Da esquerda para direita, Caroline Heinz, Anita Krepp e Marcela Ikeda.

A falta de familiaridade e confiança dos investidores no setor da cannabis, combinada com as incertezas regulatórias, torna a captação de recursos uma tarefa complicada. Como resultado, muitas empreendedoras dependem de financiamento próprio, o que muitas vezes atrasa o crescimento e desenvolvimento do projeto. Segundo a jornalista Anita Krepp, a falta de investimento pode estar relacionado com o fato de que a maioria das empresas são comandadas por mulheres. Mas isso não é uma movimentação exclusiva da indústria da cannabis, é muito mais fácil um homem captar dinheiro do que uma mulher. De acordo com a Crunchbase,  plataforma que reúne informações sobre negócios e empresas, as startups com fundadoras mulheres receberam uma porcentagem de capital de risco estável nos últimos dez anos, ficando entre 2% a 3% do total de recursos no mercado.

Anita Krepp é uma jornalista reconhecida por sua especialização em temas relacionados à cannabis. Sua jornada nesse campo começou de maneira pessoal, quando enfrentou uma crise de pânico e foi orientada por seu médico a experimentar o CBD como tratamento. Surpreendida pelos resultados positivos, decidiu mergulhar no assunto, compartilhando sua experiência com o mundo e buscando expandir o entendimento sobre os benefícios da cannabis. Atualmente, ela é uma das principais vozes nesse cenário, contribuindo regularmente com diversos veículos da grande mídia brasileira, como Uol, Folha, Piauí, Forbes, Estadão e Poder 360. Mas seu trabalho vai além do jornalismo escrito, Anita também é host do podcast "Cannabis Hoje", onde aborda temas de empreendedorismo e negócios na indústria da cannabis, que já está em sua segunda temporada.

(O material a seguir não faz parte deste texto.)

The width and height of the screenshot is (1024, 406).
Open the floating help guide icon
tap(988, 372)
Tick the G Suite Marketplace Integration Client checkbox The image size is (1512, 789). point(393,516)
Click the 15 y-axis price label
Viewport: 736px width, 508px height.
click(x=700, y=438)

Além disso, recentemente ela começou a colaborar com a revista Breeza, pioneira no Brasil por abordar principalmente assuntos relacionados à cannabis. 

No "Cannabis Hoje", ela assume o papel de entrevistadora, conversando com as principais protagonistas da cena canábica brasileira. Sua motivação para iniciar o projeto foi clara desde o início: dar voz a essas figuras, compreender suas trajetórias e desvendar os bastidores desse mercado em ascensão. Seu objetivo principal é não apenas informar, mas também incentivar os ouvintes a contribuírem com a cena canábica, especialmente por ser um mercado ainda em desenvolvimento e repleto de oportunidades. Anita reconhece a sede por conhecimento que permeia a sociedade, destacando a alta demanda por informações sobre a cannabis.

Anita ressalta que as mulheres que embarcam no empreendedorismo com cannabis muitas vezes trazem consigo uma abordagem distinta, onde os ideais e valores pessoais desempenham um papel significativo no projeto, em contraponto à simples busca pelo lucro financeiro. Para ela, há algo mais intrínseco nas mulheres nesse contexto, uma conexão profunda com suas convicções e propósitos que se refletem em seus empreendimentos. Além disso, existe uma dinâmica colaborativa particular entre as mulheres desse meio. Essa abordagem coletiva contribui não apenas para o crescimento individual, mas também para o fortalecimento da comunidade de empreendedoras. Anita diz que se alegra ao ver as mulheres da cena se ajudando e apoiando, e garante que as conversas nem sempre são sobre empreendedorismo mas sim uma troca sobre maternidade e feminilidade.